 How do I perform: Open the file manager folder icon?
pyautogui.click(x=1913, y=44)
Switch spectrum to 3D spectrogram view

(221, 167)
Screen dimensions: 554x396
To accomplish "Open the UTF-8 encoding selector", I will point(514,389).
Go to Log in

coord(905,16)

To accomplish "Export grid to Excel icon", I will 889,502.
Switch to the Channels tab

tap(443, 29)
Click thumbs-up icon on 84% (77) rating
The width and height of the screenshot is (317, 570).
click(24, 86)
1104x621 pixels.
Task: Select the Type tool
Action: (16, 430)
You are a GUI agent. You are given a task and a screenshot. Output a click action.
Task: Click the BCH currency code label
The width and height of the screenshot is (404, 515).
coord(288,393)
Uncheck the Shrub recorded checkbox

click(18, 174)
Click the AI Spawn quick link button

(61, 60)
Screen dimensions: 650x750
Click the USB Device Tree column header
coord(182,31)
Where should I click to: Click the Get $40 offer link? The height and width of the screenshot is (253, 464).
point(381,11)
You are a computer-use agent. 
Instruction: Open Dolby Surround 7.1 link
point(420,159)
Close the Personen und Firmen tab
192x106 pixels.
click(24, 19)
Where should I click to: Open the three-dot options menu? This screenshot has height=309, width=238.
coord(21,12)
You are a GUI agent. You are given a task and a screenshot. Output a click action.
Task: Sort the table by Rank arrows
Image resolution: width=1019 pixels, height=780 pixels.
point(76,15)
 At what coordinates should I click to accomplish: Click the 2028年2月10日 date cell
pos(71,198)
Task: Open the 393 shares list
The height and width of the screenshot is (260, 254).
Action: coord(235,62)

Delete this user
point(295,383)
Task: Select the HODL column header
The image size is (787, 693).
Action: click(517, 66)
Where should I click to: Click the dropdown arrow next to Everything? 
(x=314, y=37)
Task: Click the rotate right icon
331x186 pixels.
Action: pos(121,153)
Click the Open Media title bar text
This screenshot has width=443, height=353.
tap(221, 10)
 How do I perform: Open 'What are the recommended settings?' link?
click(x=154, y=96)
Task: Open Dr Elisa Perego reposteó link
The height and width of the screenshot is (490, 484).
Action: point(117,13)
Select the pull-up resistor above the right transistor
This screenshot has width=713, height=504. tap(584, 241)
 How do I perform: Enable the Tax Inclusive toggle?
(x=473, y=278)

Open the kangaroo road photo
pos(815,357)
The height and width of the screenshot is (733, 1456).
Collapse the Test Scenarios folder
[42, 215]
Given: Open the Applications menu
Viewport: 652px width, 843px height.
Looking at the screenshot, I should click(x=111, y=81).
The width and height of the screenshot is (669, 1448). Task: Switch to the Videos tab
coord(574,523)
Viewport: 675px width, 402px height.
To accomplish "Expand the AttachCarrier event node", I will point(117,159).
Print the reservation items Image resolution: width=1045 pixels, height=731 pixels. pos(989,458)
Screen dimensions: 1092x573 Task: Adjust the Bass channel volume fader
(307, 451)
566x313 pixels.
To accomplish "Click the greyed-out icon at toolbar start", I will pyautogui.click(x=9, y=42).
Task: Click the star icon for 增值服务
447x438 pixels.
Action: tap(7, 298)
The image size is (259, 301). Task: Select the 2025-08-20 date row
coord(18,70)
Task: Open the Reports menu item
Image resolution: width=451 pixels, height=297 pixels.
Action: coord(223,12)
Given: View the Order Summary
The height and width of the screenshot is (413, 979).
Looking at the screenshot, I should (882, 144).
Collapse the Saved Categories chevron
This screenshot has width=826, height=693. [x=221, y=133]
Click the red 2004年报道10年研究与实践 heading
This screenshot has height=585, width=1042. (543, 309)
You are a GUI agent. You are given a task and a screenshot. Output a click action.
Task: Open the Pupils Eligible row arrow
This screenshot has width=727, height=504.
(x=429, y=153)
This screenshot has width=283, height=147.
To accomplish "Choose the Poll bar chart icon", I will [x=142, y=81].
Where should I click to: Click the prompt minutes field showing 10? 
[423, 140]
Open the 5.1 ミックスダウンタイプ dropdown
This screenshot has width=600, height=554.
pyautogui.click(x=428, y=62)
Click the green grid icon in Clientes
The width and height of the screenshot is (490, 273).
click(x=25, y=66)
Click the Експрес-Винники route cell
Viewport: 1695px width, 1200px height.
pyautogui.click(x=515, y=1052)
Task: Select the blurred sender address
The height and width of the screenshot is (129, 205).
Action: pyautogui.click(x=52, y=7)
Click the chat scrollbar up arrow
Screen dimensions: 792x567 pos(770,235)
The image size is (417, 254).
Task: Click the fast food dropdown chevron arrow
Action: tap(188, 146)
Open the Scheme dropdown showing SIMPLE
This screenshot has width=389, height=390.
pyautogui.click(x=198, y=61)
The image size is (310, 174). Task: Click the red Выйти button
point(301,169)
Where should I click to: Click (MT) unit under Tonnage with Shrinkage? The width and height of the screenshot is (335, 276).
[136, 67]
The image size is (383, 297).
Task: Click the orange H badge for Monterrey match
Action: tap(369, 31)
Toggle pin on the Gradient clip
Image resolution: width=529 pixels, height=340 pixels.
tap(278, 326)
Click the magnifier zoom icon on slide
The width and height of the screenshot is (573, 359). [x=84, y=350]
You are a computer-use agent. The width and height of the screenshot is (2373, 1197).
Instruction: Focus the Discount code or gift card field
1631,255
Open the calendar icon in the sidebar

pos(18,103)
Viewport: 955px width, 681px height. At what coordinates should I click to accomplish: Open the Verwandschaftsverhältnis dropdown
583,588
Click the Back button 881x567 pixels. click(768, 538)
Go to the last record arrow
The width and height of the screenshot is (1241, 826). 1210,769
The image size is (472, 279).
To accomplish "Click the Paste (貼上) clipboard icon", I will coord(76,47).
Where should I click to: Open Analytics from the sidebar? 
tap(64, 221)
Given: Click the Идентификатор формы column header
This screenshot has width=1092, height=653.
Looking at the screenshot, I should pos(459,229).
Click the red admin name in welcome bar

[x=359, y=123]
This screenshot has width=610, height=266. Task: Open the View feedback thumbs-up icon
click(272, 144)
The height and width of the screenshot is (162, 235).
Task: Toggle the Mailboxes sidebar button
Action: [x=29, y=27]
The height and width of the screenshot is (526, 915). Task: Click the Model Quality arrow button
+++
Set down all of the entries exactly, please.

 How do I perform: Open the file manager folder icon?
pyautogui.click(x=1913, y=44)
Switch spectrum to 3D spectrogram view

(221, 167)
Screen dimensions: 554x396
To accomplish "Open the UTF-8 encoding selector", I will point(514,389).
Go to Log in

coord(905,16)

To accomplish "Export grid to Excel icon", I will 889,502.
Switch to the Channels tab

tap(443, 29)
Click thumbs-up icon on 84% (77) rating
The width and height of the screenshot is (317, 570).
click(24, 86)
1104x621 pixels.
Task: Select the Type tool
Action: (16, 430)
You are a GUI agent. You are given a task and a screenshot. Output a click action.
Task: Click the BCH currency code label
The width and height of the screenshot is (404, 515).
coord(288,393)
Uncheck the Shrub recorded checkbox

click(18, 174)
Click the AI Spawn quick link button

(61, 60)
Screen dimensions: 650x750
Click the USB Device Tree column header
coord(182,31)
Where should I click to: Click the Get $40 offer link? The height and width of the screenshot is (253, 464).
point(381,11)
You are a computer-use agent. 
Instruction: Open Dolby Surround 7.1 link
point(420,159)
Close the Personen und Firmen tab
192x106 pixels.
click(24, 19)
Where should I click to: Open the three-dot options menu? This screenshot has height=309, width=238.
coord(21,12)
You are a GUI agent. You are given a task and a screenshot. Output a click action.
Task: Sort the table by Rank arrows
Image resolution: width=1019 pixels, height=780 pixels.
point(76,15)
 At what coordinates should I click to accomplish: Click the 2028年2月10日 date cell
pos(71,198)
Task: Open the 393 shares list
The height and width of the screenshot is (260, 254).
Action: coord(235,62)

Delete this user
point(295,383)
Task: Select the HODL column header
The image size is (787, 693).
Action: click(517, 66)
Where should I click to: Click the dropdown arrow next to Everything? 
(x=314, y=37)
Task: Click the rotate right icon
331x186 pixels.
Action: pos(121,153)
Click the Open Media title bar text
This screenshot has width=443, height=353.
tap(221, 10)
 How do I perform: Open 'What are the recommended settings?' link?
click(x=154, y=96)
Task: Open Dr Elisa Perego reposteó link
The height and width of the screenshot is (490, 484).
Action: point(117,13)
Select the pull-up resistor above the right transistor
This screenshot has width=713, height=504. tap(584, 241)
 How do I perform: Enable the Tax Inclusive toggle?
(x=473, y=278)

Open the kangaroo road photo
pos(815,357)
The height and width of the screenshot is (733, 1456).
Collapse the Test Scenarios folder
[42, 215]
Given: Open the Applications menu
Viewport: 652px width, 843px height.
Looking at the screenshot, I should click(x=111, y=81).
The width and height of the screenshot is (669, 1448). Task: Switch to the Videos tab
coord(574,523)
Viewport: 675px width, 402px height.
To accomplish "Expand the AttachCarrier event node", I will point(117,159).
Print the reservation items Image resolution: width=1045 pixels, height=731 pixels. pos(989,458)
Screen dimensions: 1092x573 Task: Adjust the Bass channel volume fader
(307, 451)
566x313 pixels.
To accomplish "Click the greyed-out icon at toolbar start", I will pyautogui.click(x=9, y=42).
Task: Click the star icon for 增值服务
447x438 pixels.
Action: tap(7, 298)
The image size is (259, 301). Task: Select the 2025-08-20 date row
coord(18,70)
Task: Open the Reports menu item
Image resolution: width=451 pixels, height=297 pixels.
Action: coord(223,12)
Given: View the Order Summary
The height and width of the screenshot is (413, 979).
Looking at the screenshot, I should (882, 144).
Collapse the Saved Categories chevron
This screenshot has width=826, height=693. [x=221, y=133]
Click the red 2004年报道10年研究与实践 heading
This screenshot has height=585, width=1042. (543, 309)
You are a GUI agent. You are given a task and a screenshot. Output a click action.
Task: Open the Pupils Eligible row arrow
This screenshot has width=727, height=504.
(x=429, y=153)
This screenshot has width=283, height=147.
To accomplish "Choose the Poll bar chart icon", I will [x=142, y=81].
Where should I click to: Click the prompt minutes field showing 10? 
[423, 140]
Open the 5.1 ミックスダウンタイプ dropdown
This screenshot has width=600, height=554.
pyautogui.click(x=428, y=62)
Click the green grid icon in Clientes
The width and height of the screenshot is (490, 273).
click(x=25, y=66)
Click the Експрес-Винники route cell
Viewport: 1695px width, 1200px height.
pyautogui.click(x=515, y=1052)
Task: Select the blurred sender address
The height and width of the screenshot is (129, 205).
Action: pyautogui.click(x=52, y=7)
Click the chat scrollbar up arrow
Screen dimensions: 792x567 pos(770,235)
The image size is (417, 254).
Task: Click the fast food dropdown chevron arrow
Action: tap(188, 146)
Open the Scheme dropdown showing SIMPLE
This screenshot has width=389, height=390.
pyautogui.click(x=198, y=61)
The image size is (310, 174). Task: Click the red Выйти button
point(301,169)
Where should I click to: Click (MT) unit under Tonnage with Shrinkage? The width and height of the screenshot is (335, 276).
[136, 67]
The image size is (383, 297).
Task: Click the orange H badge for Monterrey match
Action: tap(369, 31)
Toggle pin on the Gradient clip
Image resolution: width=529 pixels, height=340 pixels.
tap(278, 326)
Click the magnifier zoom icon on slide
The width and height of the screenshot is (573, 359). [x=84, y=350]
You are a computer-use agent. The width and height of the screenshot is (2373, 1197).
Instruction: Focus the Discount code or gift card field
1631,255
Open the calendar icon in the sidebar

pos(18,103)
Viewport: 955px width, 681px height. At what coordinates should I click to accomplish: Open the Verwandschaftsverhältnis dropdown
583,588
Click the Back button 881x567 pixels. click(768, 538)
Go to the last record arrow
The width and height of the screenshot is (1241, 826). 1210,769
The image size is (472, 279).
To accomplish "Click the Paste (貼上) clipboard icon", I will coord(76,47).
Where should I click to: Open Analytics from the sidebar? 
tap(64, 221)
Given: Click the Идентификатор формы column header
This screenshot has width=1092, height=653.
Looking at the screenshot, I should pos(459,229).
Click the red admin name in welcome bar

[x=359, y=123]
This screenshot has width=610, height=266. Task: Open the View feedback thumbs-up icon
click(272, 144)
The height and width of the screenshot is (162, 235).
Task: Toggle the Mailboxes sidebar button
Action: [x=29, y=27]
The height and width of the screenshot is (526, 915). Task: Click the Model Quality arrow button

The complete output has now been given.